The helium filling system is composed of a pressure reducing valve, a pressure sensor, a solenoid valve, a safety valve, and an inflation pipeline. The high-pressure helium gas that the equipment comes out of the helium cylinder can be used after it is reduced to the operating pressure through the equipment pressure reducing valve. The pressure sensor and the solenoid valve cooperate with each other, and the solenoid valve is automatically cut off after the workpiece is inflated to the working pressure.

7. Electrical control system (placed in the electrical control cabinet 16 in Figures 2 and 3)

The electrical control system of the equipment is designed in accordance with international electric safety standards, and has protection functions such as overall power failure and leakage protection, as well as three-phase failure and phase sequence positive and negative identification. The motor has overcurrent and overheating protection, the electrical wiring has high and low voltage warning signs, and the connectors and wire ends are numbered.

The core control part of the electrical control system adopts the programmable logic controller PLC and the human-machine interface touch screen which are popular in the field of industrial control.

Considering the pressure condition of the battery casing, the equipment is equipped with two vacuum systems for pumping the internal and external air of the battery system box. By monitoring the data of the vacuum gauges in the two vacuum systems and automatically operating the valve, the battery system box The internal and external vacuum are basically the same during the pumping process, so as to avoid excessive pressure difference inside and outside the battery system box and cause damage to the battery system box.

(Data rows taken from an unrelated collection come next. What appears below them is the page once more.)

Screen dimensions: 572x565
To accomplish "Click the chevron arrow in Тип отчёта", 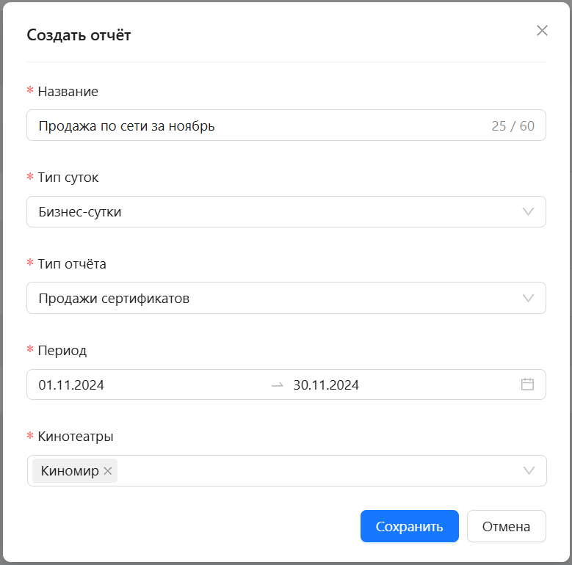I will coord(528,298).
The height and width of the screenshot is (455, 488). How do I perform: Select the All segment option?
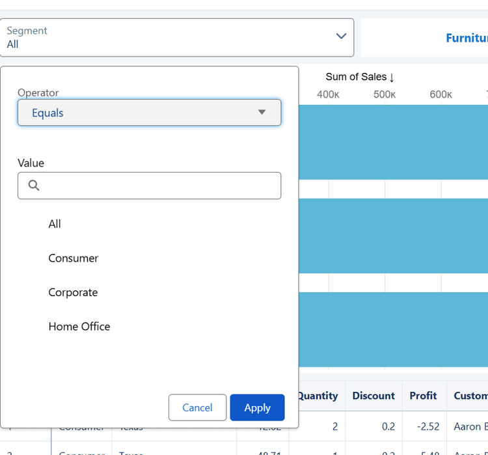[55, 224]
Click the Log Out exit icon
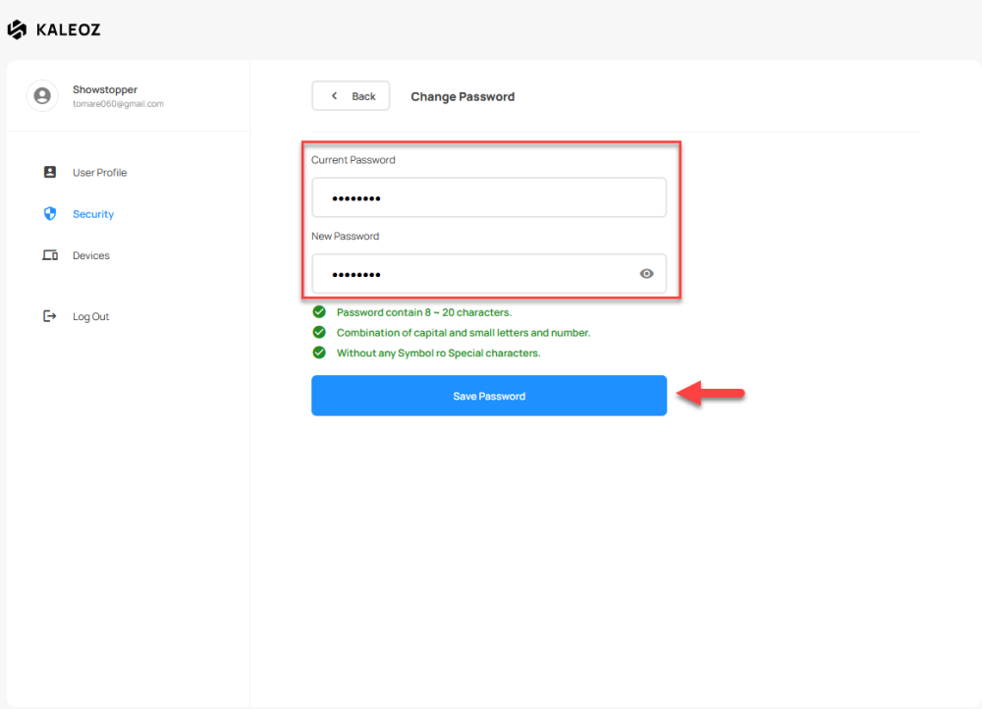The width and height of the screenshot is (982, 709). tap(50, 316)
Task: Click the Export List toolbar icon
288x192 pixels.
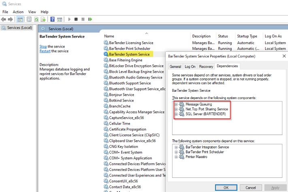Action: [43, 19]
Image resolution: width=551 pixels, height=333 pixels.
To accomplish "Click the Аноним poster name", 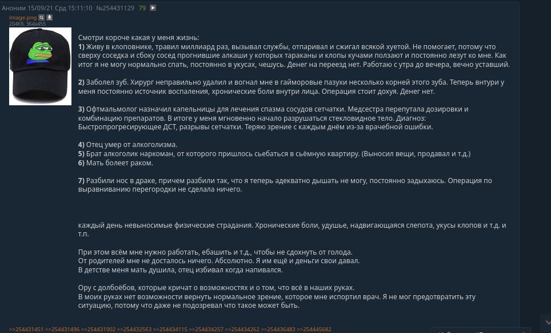I will click(x=14, y=8).
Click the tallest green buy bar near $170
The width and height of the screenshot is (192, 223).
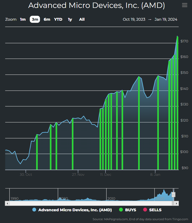tap(177, 102)
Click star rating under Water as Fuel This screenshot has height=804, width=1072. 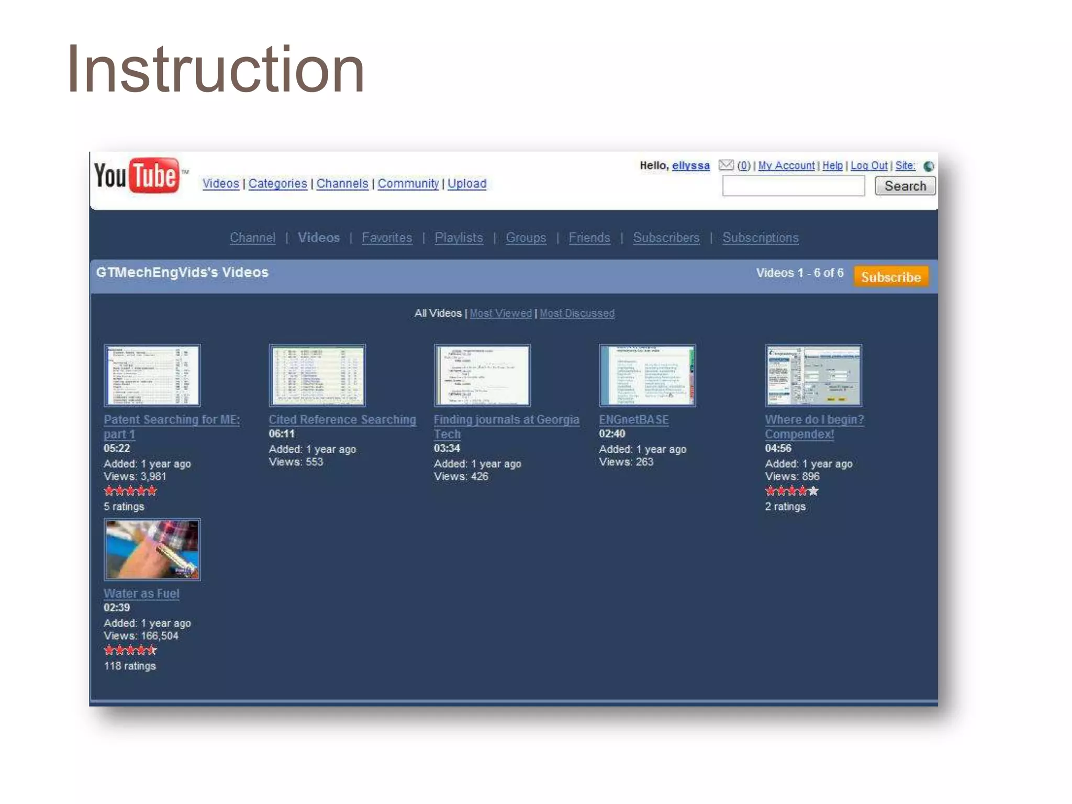click(x=130, y=651)
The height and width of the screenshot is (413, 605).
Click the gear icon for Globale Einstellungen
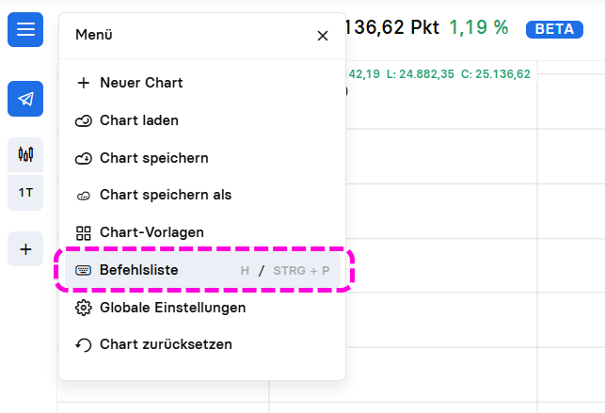83,308
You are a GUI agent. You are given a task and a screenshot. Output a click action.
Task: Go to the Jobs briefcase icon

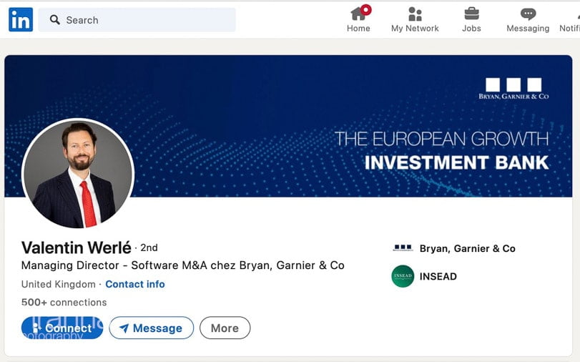(x=471, y=14)
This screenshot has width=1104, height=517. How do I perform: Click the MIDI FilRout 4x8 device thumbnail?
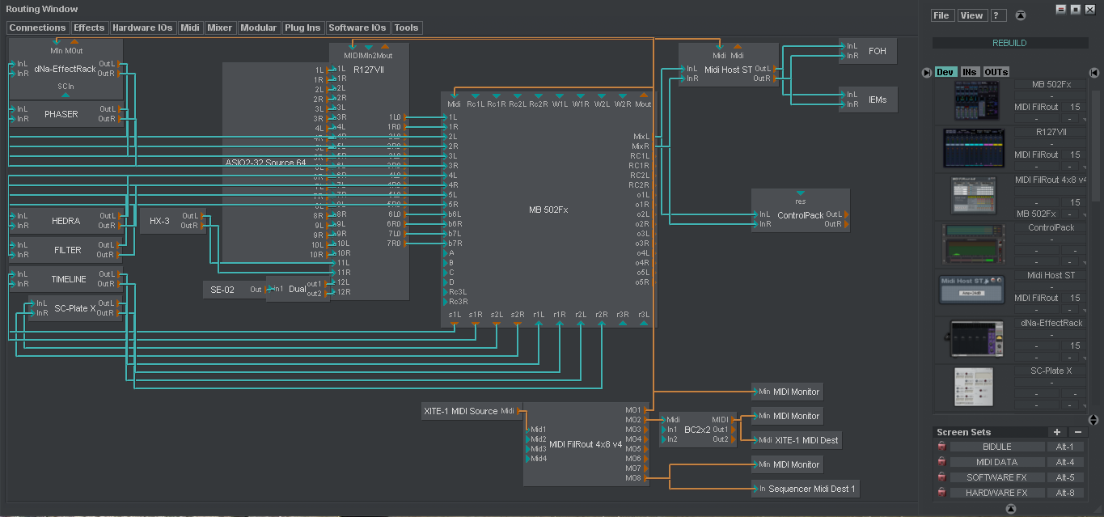coord(974,195)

The leak detection trace medium of the equipment in the utility model is helium, and the leak detection index detected by the system is set to a certain amount of helium gas leakage rate. The helium leakage rate is set according to the annual leakage rate of the medium required by the product qualification, and can be adjusted within a certain range according to national standards and production needs. In the whole set of equipment, the instrument for measuring the leakage rate is a helium mass spectrometer leak detector, which is the main instrument for detecting leakage. Convert helium partial pressure to leak rate. Its working principle is: there is an ion source inside the helium mass spectrometer leak detector, and the helium gas from the leak detection pipeline is sent to the vicinity of the ion source. The ion source emits various particles through the electric field, and there is a baffle inside. There is a small hole on the board. Under the action of a certain magnetic field, this small hole only allows helium particles to pass through, and does not allow other light or heavy particles to pass through, so that the detection board on the other side will monitor the number of helium particles. And converted to the amount of helium, so that the leakage rate of helium is displayed on the display.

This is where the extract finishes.